Stored records =>
▼
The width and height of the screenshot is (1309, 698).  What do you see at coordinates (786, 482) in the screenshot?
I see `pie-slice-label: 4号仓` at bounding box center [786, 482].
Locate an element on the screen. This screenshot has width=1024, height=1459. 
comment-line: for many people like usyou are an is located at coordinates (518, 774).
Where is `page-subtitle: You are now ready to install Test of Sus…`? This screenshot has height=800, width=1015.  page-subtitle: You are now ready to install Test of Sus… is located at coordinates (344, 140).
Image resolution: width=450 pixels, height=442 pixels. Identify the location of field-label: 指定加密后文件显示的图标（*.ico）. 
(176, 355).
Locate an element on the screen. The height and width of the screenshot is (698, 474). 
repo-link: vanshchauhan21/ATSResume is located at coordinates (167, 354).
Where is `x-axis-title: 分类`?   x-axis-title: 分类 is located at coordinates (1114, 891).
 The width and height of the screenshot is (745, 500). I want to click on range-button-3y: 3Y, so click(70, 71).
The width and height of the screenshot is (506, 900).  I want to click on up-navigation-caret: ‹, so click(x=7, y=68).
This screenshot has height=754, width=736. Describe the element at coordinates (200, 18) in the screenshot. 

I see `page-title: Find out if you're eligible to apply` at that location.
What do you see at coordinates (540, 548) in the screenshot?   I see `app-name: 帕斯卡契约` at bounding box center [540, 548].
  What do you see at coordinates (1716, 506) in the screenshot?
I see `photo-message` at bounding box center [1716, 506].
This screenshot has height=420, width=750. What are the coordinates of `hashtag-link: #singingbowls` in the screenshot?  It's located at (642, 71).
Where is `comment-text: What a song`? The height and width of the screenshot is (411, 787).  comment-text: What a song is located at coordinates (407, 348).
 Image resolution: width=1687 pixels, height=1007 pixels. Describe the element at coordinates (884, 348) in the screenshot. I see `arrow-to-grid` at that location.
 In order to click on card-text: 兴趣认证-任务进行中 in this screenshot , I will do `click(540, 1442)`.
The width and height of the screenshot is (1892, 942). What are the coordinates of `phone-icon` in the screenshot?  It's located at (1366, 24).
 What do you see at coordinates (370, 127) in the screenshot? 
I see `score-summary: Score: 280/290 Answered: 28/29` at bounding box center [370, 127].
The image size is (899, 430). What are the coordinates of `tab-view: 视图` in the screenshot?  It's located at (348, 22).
▲
Instructions for the task =>
Can you rewrite the records above, changing every "Where is" to "Where can I find" and leaving all else untouched?

Answer for this exercise =>
The width and height of the screenshot is (1309, 698).  What do you see at coordinates (786, 482) in the screenshot?
I see `pie-slice-label: 4号仓` at bounding box center [786, 482].
Locate an element on the screen. This screenshot has width=1024, height=1459. 
comment-line: for many people like usyou are an is located at coordinates (518, 774).
Where can I find `page-subtitle: You are now ready to install Test of Sus…`? This screenshot has height=800, width=1015.  page-subtitle: You are now ready to install Test of Sus… is located at coordinates (344, 140).
Image resolution: width=450 pixels, height=442 pixels. Identify the location of field-label: 指定加密后文件显示的图标（*.ico）. 
(176, 355).
Locate an element on the screen. The height and width of the screenshot is (698, 474). 
repo-link: vanshchauhan21/ATSResume is located at coordinates (167, 354).
Where can I find `x-axis-title: 分类`?   x-axis-title: 分类 is located at coordinates (1114, 891).
 The width and height of the screenshot is (745, 500). I want to click on range-button-3y: 3Y, so click(70, 71).
The width and height of the screenshot is (506, 900).  I want to click on up-navigation-caret: ‹, so click(x=7, y=68).
This screenshot has height=754, width=736. Describe the element at coordinates (200, 18) in the screenshot. 

I see `page-title: Find out if you're eligible to apply` at that location.
What do you see at coordinates (540, 548) in the screenshot?   I see `app-name: 帕斯卡契约` at bounding box center [540, 548].
  What do you see at coordinates (1716, 506) in the screenshot?
I see `photo-message` at bounding box center [1716, 506].
This screenshot has height=420, width=750. What are the coordinates of `hashtag-link: #singingbowls` in the screenshot?  It's located at (642, 71).
Where can I find `comment-text: What a song`? The height and width of the screenshot is (411, 787).  comment-text: What a song is located at coordinates (407, 348).
 Image resolution: width=1687 pixels, height=1007 pixels. Describe the element at coordinates (884, 348) in the screenshot. I see `arrow-to-grid` at that location.
 In order to click on card-text: 兴趣认证-任务进行中 in this screenshot , I will do `click(540, 1442)`.
The width and height of the screenshot is (1892, 942). What are the coordinates of `phone-icon` in the screenshot?  It's located at (1366, 24).
 What do you see at coordinates (370, 127) in the screenshot? 
I see `score-summary: Score: 280/290 Answered: 28/29` at bounding box center [370, 127].
The image size is (899, 430). What are the coordinates of `tab-view: 视图` in the screenshot?  It's located at (348, 22).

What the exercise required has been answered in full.